Every year the supermarkets try to outdo each other with horrific Christmas-flavour snacks and party food. You can tell that none of it is a good idea because none of it comes back for a second year. Anyway, this is just to warn you that Tesco have taken an early lead in the horrible Christmas snack mash-up stakes.
Tiny pig »
Tiny pig »
8 comments on “The first horror of Christmas”
As well as identifying you as a criminal, something we can all agree is very useful, your name also doubles as a seasonal alternative to Christopher. I have noticed this. Look at me.
Also, nobody wants nuts and pork. Absolutely nobody.
No. Especially when it’s a pigs in blankets flavour coating. Just the word “flavour” or “coating” would be enough to tell you this is manky, but both together is real red flag.
The fact that it also has to stipulate what a pig in a blanket flavour is further down the label is incredible. How stupid do they think we are? Enough to buy their product?
No, Nanette, No.
It’s a big hey nonny no nay nen from me too. I’ll have my pigs in blankets real or not at all. That is a cast iron policy that I have insisted HR place on my permanent file at work.

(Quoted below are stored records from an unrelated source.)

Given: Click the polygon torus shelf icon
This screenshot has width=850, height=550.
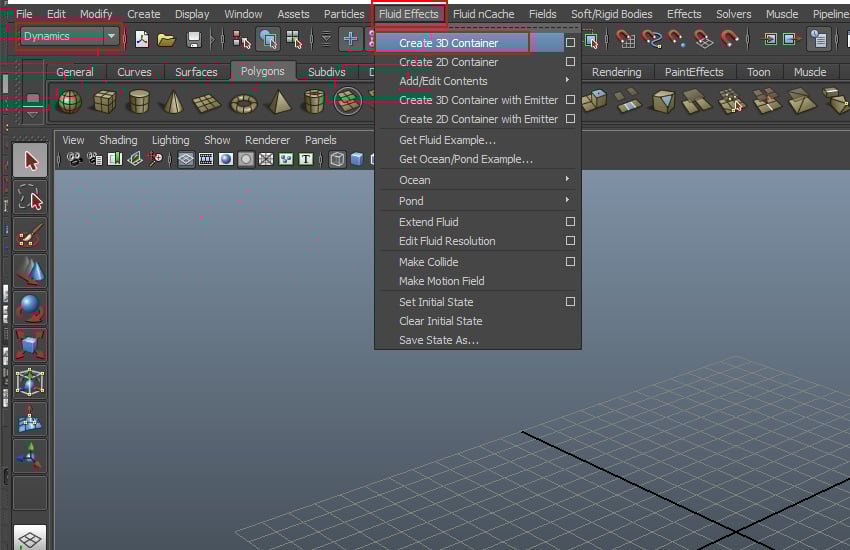Looking at the screenshot, I should 243,101.
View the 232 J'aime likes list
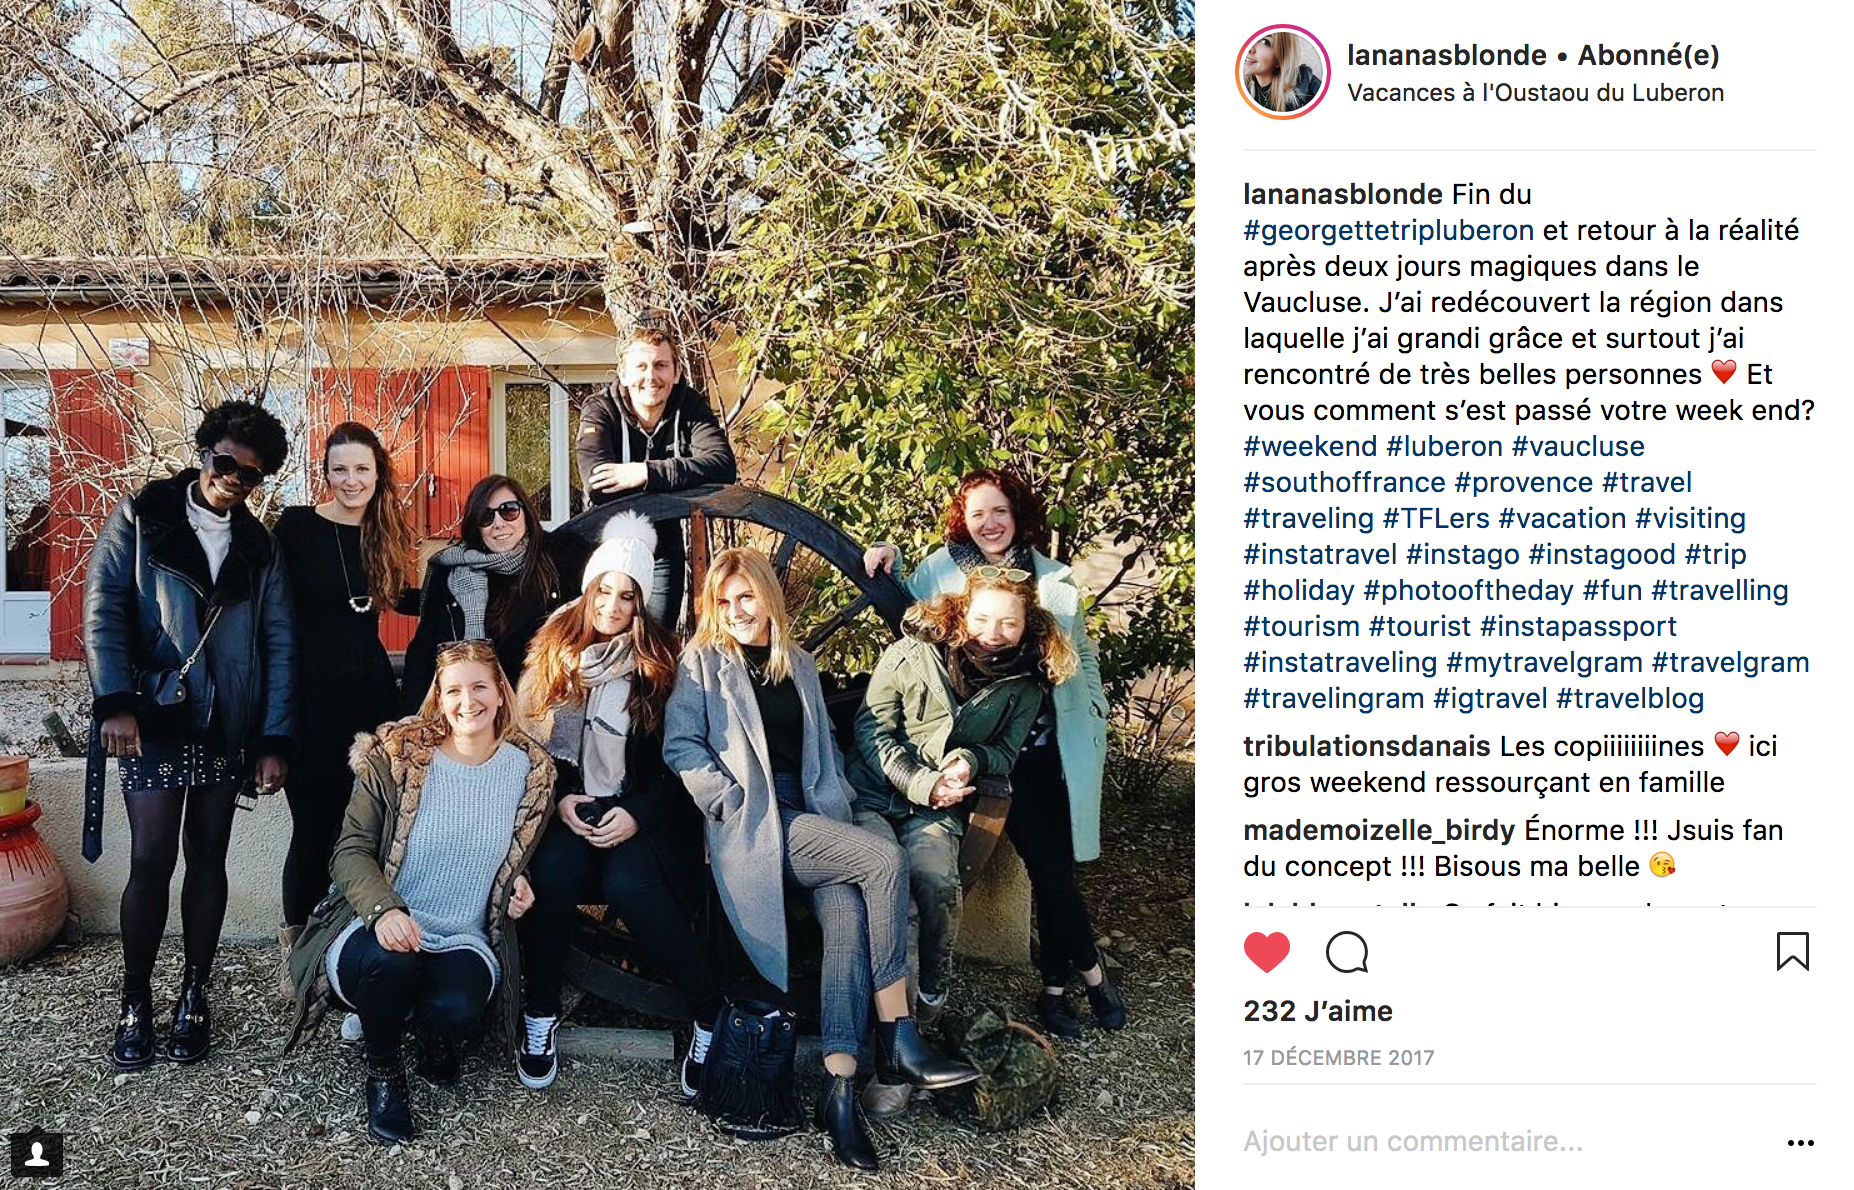This screenshot has width=1854, height=1190. pyautogui.click(x=1317, y=1011)
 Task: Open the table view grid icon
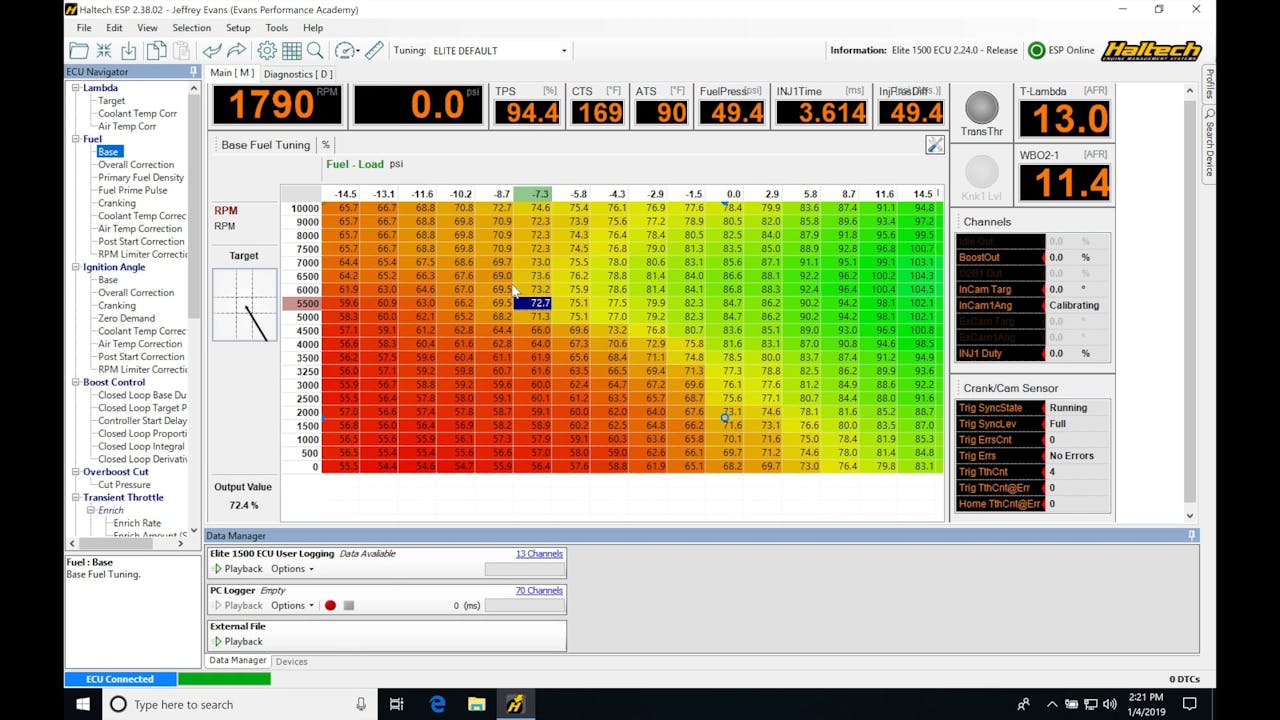pyautogui.click(x=290, y=50)
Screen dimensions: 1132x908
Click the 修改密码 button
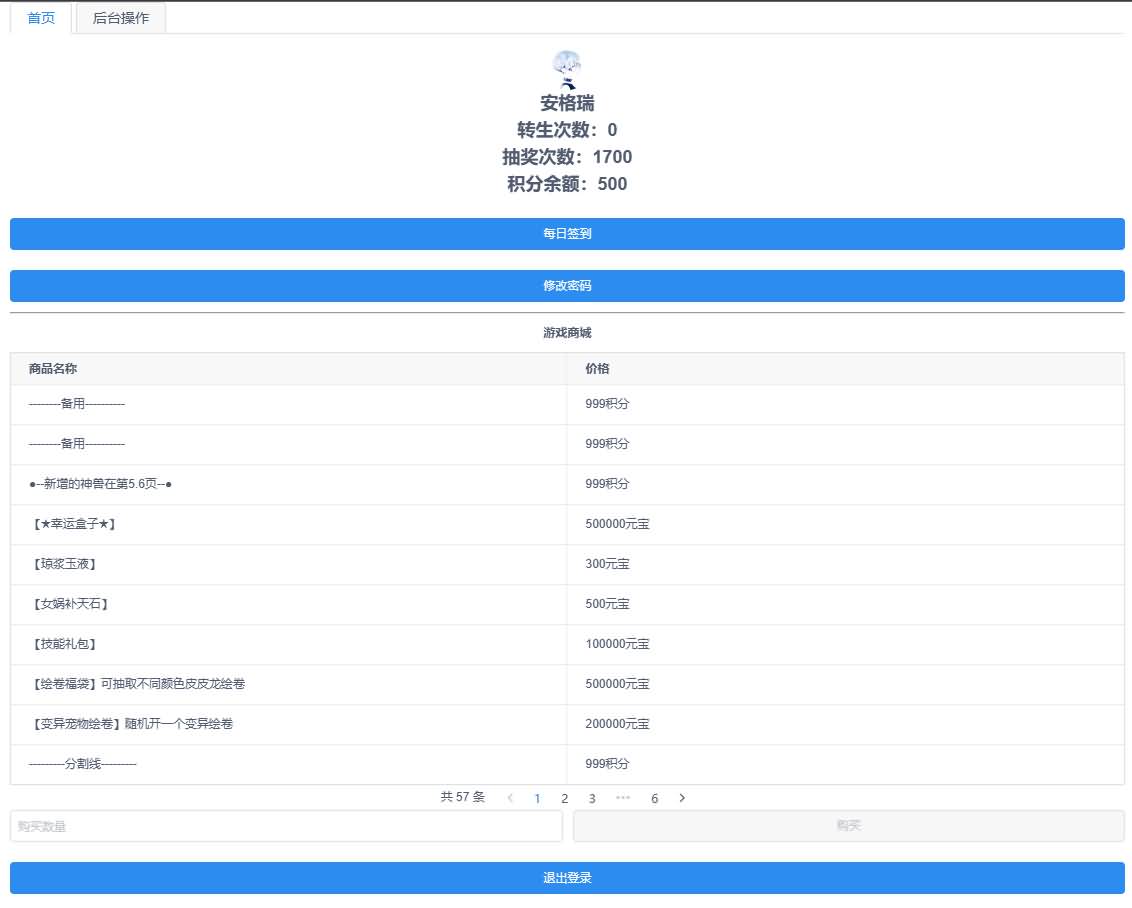[x=567, y=286]
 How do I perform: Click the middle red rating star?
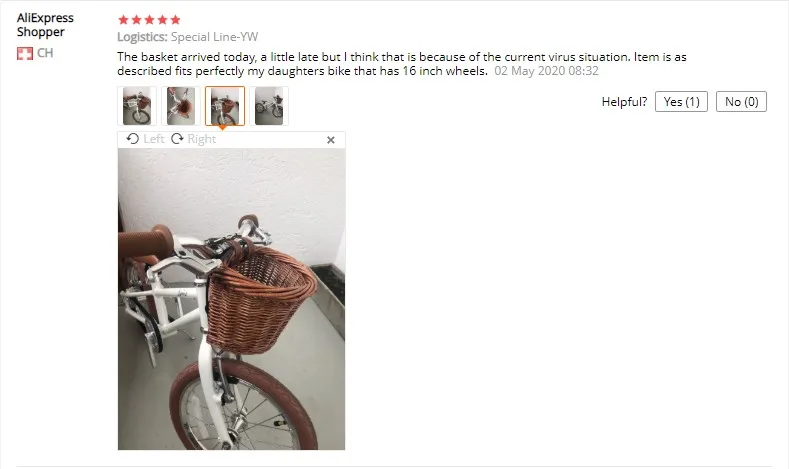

It does make me wonder if a third horror of Christmas is due to land before the end of the month.
I haven’t found one yet, but there’s definitely still time.
Thankfully there wasn’t one, unless it was the 30+ Hallmark films I was forced, I mean I lovingly sat down to watch over the winter period.
If that’s not a Christmas horror I don’t know what is. I think there’s a helpline for people like you.